Droughts can also increase the likelihood of deadly bushfires. The current bushfire crisis in Australia wasn’t mentioned in the recent study, but experts estimate that some 1 billion animals have been killed so far in the fires. As for how many platypuses died:

“The short answer is that we simply don’t know,” Josh Griffiths, an ecologist with the environmental consulting firm Cesar Australia, toldAtlas Obscura in an article published January 24, 2020. “The scale of the fire we’ve got at the moment is unprecedented. […] It’s one more nail in their coffin.”

How to save the platypus

Human development, especially that which involves altering rivers, is another major threat to the platypus. Study co-author Richard Kingsford, director of the UNSW Centre for Ecosystem Science, noted that many platypuses live in areas of Australia currently undergoing development.

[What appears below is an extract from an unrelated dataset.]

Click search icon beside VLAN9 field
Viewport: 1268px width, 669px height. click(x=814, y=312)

“These include dams that stop their movements, agriculture which can destroy their burrows, fishing gear and yabby traps which can drown them and invasive foxes which can kill them,” Kingsford told Science Daily.

The researchers offered several suggestions for how to protect the platypus:

  • Ban enclosed cray-fish traps
  • Prevent land clearing in key areas
  • Build “platypus-ways” that provide safe passage from ferals predators
  • Citizens can report platypus sightings via the app platypusSpot

In 2019, the United Nations reported that some 1 million species of plants and animals are at risk of extinction, with climate change being a major reason. It’s an unprecedented threat to biodiversity, as Patricia Miloslavich, a senior professor in the Department of Environmental Studies at Universidad Simón Bolívar, told CBS News.

“It’s true there have been extinctions in the past, that nature has taken its course, it’s just that these have been processes that have taken millions of years and nature has had the time to adapt and provide a response,” she said. “We are not giving nature a time to provide a response.”